Reklama

s30v, trzymanie ostrości i ostrzenie

Zaczęty przez jaciek, 05-02-2010, 12:13:15

jaciek

mam taki problem z ostrością militarki i bumpa. podciągnąłem je do poziomu golenia i jednym jak i drugim nożem pobawiłem się dzień, dwa- obierałem opiaszczone ziemniaki, skorbałem opiaszczone marchweki, pietruszki, pokatowałem kilka gałązek i teraz mają nawet problemy z pocięciem kartek- szarpią. a jakoś w cale specjalnie nie przykładałem się do tego żeby je stępić. myślałem ze ta s30v będzie lepiej trzymała ostrośc. wręcz wydaje mi się że benchmade'owska 154 w gripku lepiej się sprawuje. moze ku..a kupiłem jakieś podróbki? ale niby mam i pudła oryginalne, papierki, nawet części do kershawa. noże są porządnie zrobione i nie wyglądają na podróbki, tylko te zasrane trzymanie ostrości. co wy na to??


porcelanowy

#1

POwitoł
Jaciek, pytanie na chłopski rozum: bardzo "opiaszczone" te warzywa były?
Podejrzewam, jak piszący po mnie, że superstal zbyt mocno przemawia do twojej wyobraźni :)

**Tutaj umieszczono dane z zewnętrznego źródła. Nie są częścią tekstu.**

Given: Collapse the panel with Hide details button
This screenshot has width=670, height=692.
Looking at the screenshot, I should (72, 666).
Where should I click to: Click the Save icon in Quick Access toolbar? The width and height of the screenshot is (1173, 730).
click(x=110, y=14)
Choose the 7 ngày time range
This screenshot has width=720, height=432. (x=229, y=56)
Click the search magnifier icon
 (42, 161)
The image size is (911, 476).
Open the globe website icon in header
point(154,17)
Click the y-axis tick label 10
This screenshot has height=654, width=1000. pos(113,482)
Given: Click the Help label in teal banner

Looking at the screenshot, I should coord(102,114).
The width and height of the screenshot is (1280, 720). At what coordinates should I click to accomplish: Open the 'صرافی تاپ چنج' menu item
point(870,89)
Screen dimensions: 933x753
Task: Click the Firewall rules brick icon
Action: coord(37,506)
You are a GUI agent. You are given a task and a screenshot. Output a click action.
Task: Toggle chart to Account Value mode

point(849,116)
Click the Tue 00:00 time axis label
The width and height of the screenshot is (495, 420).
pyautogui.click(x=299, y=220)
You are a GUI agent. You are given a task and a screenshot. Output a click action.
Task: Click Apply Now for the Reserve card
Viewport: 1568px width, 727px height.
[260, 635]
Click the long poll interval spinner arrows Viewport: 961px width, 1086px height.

edyta: tak na marginesie, to zmieniłbyś temat wątku.
"Jaćka noża idealnego poszukiwania" albo co ;)


elkrakerso

Albo źle naostrzyłeś (najbardziej prawdopodobne) albo oczekujesz cudów od S30V. To golenie to prawdopodobnie był tzw drut który się wyłamał i noże pozostały tępe.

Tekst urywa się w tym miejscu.